Let’s not forget the Batman films. The only females that have ever appeared as major characters have been love interests for Bruce Wayne (Nicole Kidman, Katie Holmes, Maggie Gyllenhaal) or villains (Poison Ivy, every incarnation of Catwoman), or a hopelessly misjudged attempt at Batgirl (Alicia Silverstone) in Batman and Robin. Plus, Batman and Robin is so horrible in every aspect that it being the only film to feature Batgirl is insulting.

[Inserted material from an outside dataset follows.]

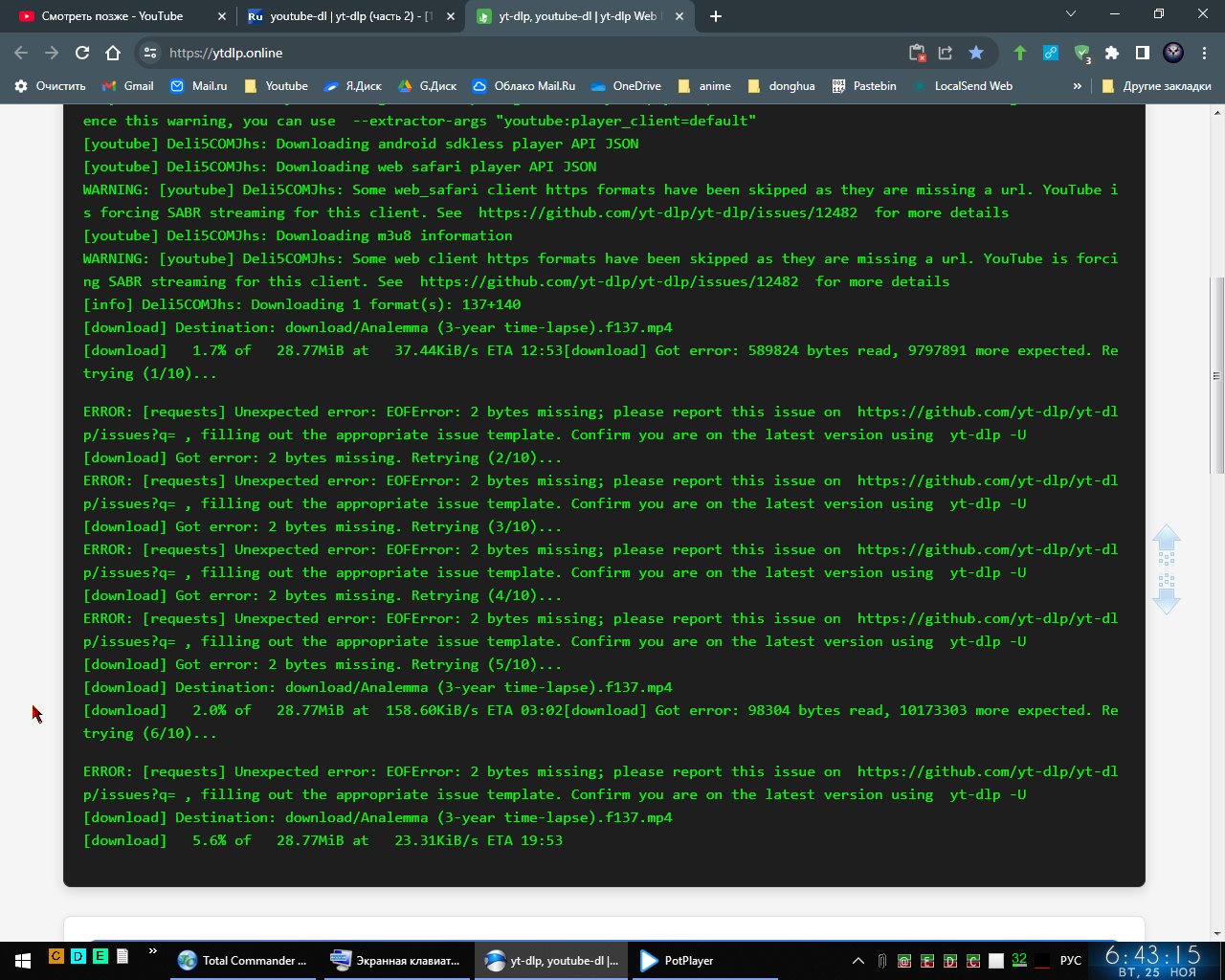Click the page vertical scrollbar thumb

click(x=1216, y=373)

To recap: females in comics usually come in one of four categories: the family member (Ma Kent, Aunt May), the love interest (Lois Lane, Carol Ferris, every girl Peter Parker meets), the villain (Mystique, Faora, Catwoman), or the hero. The problem with those that actually make it into a film in the hero role is that they are usually a) wearing a revealing outfit, and are defined by it; b) are still a love interest, and/or c) are nowhere near as powerful as they are in the comics, and must never be allowed to outshine their male team members, even when they both could and should. (cf. Harley Quinn in Suicide Squad.)

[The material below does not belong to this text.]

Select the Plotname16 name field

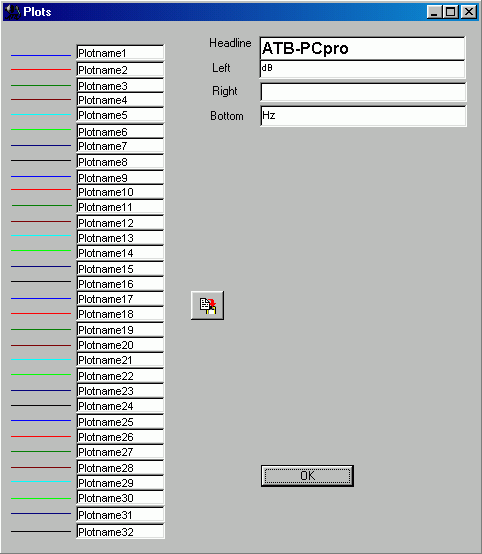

The saddest part, the part that has always angered me the most, is that every comic book movie that comes out without a good female hero in the lead is another slap in the face to our whole gender–but especially to young girls. The impression that movie companies are giving off is that they do not care about us, do not consider us heroic on our own merits, and that girls, especially young girls, do not deserve a female hero to look up to and to inspire them. Especially when they won’t even give what few female characters there are proper action figures. (Because apparently girls don’t like to play with dolls.)
Has all of this changed for the better? Will the success of Wonder Woman — and it will be a success; the DCEU needs this — pave the way for more women in the lead? Things are already heading in that direction, with 2018’s Ant-Man and the Wasp, 2019’s Captain Marvel, and the next X-Men movie having been announced as yet another Dark Phoenix tale. But in many ways, it is simply too little, too late. We waded through two Swamp Thing movies, three Punisher movies and Jonah freaking Hex before Wonder Woman made it to the big screen. They made Hellboy, and Spawn and Howard the Duck before the Amazing Amazon — one of comics’ most legendary superheroes — was deemed worthy of a film of her very own.
And still, she’s not wearing very much. But baby steps, right?